C’est en 2005, avec A Noiva (« La Mariée »), que l’artiste portugaise fait une entrée fracassante sur la scène de l’art contemporain, à la Biennale de Venise. Un lustre magistral façon XVIIIe, de 5 mètres de haut, composé de 25 000 tampons hygiéniques, qui sera exposé dans le monde entier. L’an dernier, dans le cadre de la saison culturelle Utopia de Lille3000, elle installait deux Valkyries, dont une dans la gare de Lille Flandres, nommée Simone, en hommage à toutes les Simone (de Beauvoir, Veil…) et à toutes les femmes. Une créature de 40 mètres de fils de laine tentaculaires. Déesses guerrières, icônes de la mode, personnalités mythologiques, ménagères sans peur et sans reproche ou encore femmes de pouvoir composent le panthéon de Joana Vasconcelos.
Depuis ses débuts, l’artiste n’a de cesse d’interroger la figure féminine. À Versailles, elle n’évoquait « pas seulement Marie-Antoinette mais la marquise de Pompadour et toutes celles qui ont vécu dans ce château. Versailles était un lieu très contemporain à son époque, où se créaient les styles et les modes. On pratiquait des essais de couleurs, de tissus, de perruques. On bouleversait la tradition comme je le fais dans mon travail ».

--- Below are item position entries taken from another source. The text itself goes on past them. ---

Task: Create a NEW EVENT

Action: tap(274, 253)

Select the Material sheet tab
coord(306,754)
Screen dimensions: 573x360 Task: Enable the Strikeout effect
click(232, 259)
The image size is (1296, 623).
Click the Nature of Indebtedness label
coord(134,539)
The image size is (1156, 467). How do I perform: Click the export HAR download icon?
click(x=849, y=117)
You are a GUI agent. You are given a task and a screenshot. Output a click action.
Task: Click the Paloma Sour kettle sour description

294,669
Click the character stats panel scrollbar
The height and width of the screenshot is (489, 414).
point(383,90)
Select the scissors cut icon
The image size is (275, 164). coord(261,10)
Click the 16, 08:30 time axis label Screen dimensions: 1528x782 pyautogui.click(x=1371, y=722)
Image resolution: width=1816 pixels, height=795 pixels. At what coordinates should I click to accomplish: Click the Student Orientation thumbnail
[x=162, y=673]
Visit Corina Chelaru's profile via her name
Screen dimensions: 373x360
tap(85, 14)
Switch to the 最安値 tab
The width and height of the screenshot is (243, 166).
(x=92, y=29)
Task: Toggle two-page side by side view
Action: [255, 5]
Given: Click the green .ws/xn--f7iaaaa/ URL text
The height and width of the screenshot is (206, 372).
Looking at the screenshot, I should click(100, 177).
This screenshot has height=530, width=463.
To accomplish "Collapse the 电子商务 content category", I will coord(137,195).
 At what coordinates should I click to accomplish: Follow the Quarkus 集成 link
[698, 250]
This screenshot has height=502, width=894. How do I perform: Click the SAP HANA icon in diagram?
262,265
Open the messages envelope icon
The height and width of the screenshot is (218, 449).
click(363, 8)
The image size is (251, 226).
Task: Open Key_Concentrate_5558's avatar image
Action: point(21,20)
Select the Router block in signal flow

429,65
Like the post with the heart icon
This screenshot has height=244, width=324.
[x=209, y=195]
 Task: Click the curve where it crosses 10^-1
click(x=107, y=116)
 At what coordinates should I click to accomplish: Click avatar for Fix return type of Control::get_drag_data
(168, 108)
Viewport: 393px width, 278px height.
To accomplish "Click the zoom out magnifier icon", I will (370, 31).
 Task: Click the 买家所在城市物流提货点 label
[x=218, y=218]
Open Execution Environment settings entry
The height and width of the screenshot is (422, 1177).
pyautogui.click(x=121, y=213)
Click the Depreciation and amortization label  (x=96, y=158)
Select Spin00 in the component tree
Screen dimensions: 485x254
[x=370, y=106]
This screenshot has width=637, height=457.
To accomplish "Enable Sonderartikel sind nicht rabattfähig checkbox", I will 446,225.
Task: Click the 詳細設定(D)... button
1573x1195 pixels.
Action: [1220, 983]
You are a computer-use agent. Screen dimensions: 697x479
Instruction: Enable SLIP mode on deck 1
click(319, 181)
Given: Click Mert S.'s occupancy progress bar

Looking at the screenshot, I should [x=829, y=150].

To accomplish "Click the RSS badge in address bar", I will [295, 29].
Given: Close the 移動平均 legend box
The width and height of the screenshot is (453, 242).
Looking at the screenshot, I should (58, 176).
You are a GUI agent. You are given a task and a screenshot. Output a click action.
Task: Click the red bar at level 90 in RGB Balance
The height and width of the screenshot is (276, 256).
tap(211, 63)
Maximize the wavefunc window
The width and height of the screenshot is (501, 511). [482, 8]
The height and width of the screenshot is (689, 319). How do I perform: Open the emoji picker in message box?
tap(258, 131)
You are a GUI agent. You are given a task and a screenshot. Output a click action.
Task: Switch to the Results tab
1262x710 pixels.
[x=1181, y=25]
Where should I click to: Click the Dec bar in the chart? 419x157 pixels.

En effet, ce dernier réinterprète le crochet des grands-mères portugaises. À l’heure où toute une scène de la création lusitanienne dépoussière l’artisanat et lui rend ses lettres de noblesse, l’artiste fait figure de pionnière. Voilà plus d’une dizaine d’années qu’elle a remis les savoir-faire nationaux sous les feux de la rampe. Son crochet détourné avait déjà recouvert une statue appelée Madame du Barry. Quant à ses fameux escarpins géants – baptisés Marilyn, Carmen Miranda, Dorothy, Priscilla –, ils sont composés de batteries de casseroles typiquement ibériques.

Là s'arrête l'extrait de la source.